* _RECORD EXCERPTS_:
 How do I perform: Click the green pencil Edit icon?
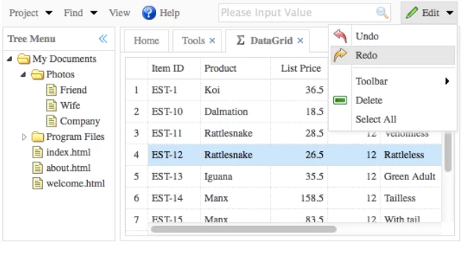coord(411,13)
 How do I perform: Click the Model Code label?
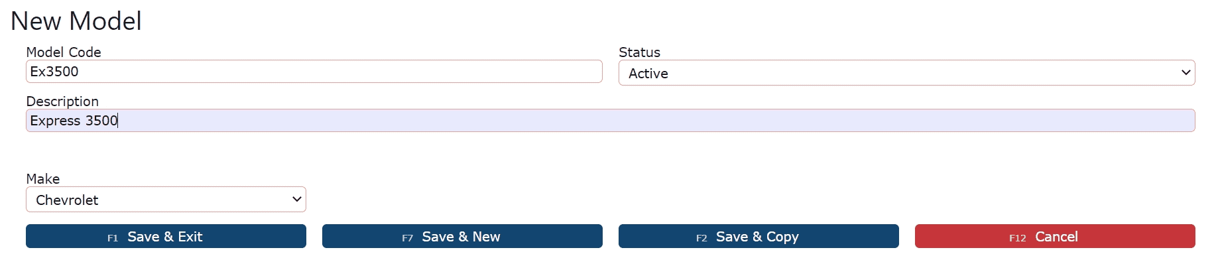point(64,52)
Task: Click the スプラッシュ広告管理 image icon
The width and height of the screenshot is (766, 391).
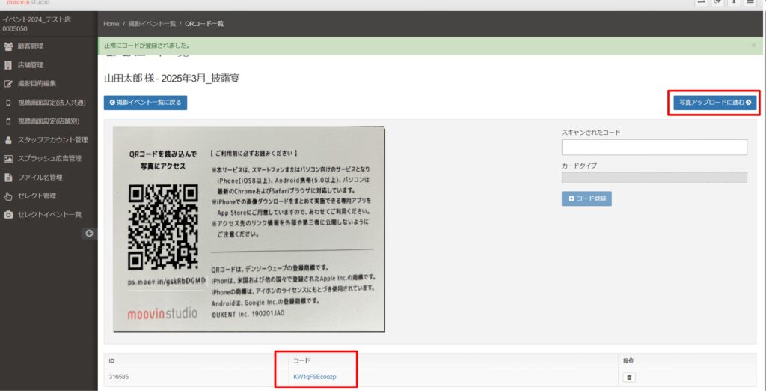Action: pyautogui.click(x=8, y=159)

* * *

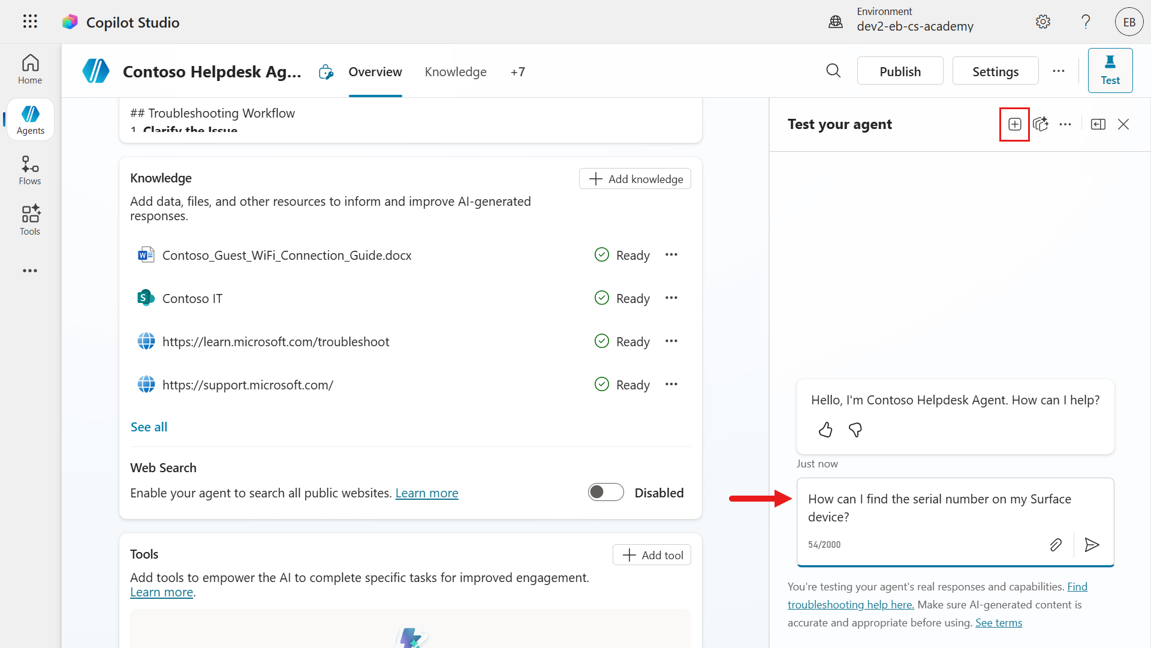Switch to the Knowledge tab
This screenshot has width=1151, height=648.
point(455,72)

* _EXERCISE DESCRIPTION_: Return the lines from the one containing "Switch to the Knowledge tab" through the one containing "point(455,72)", both included, reproduced verbatim. Omit the pictures from your response.

* _WRITTEN RESPONSE_:
Switch to the Knowledge tab
This screenshot has width=1151, height=648.
point(455,72)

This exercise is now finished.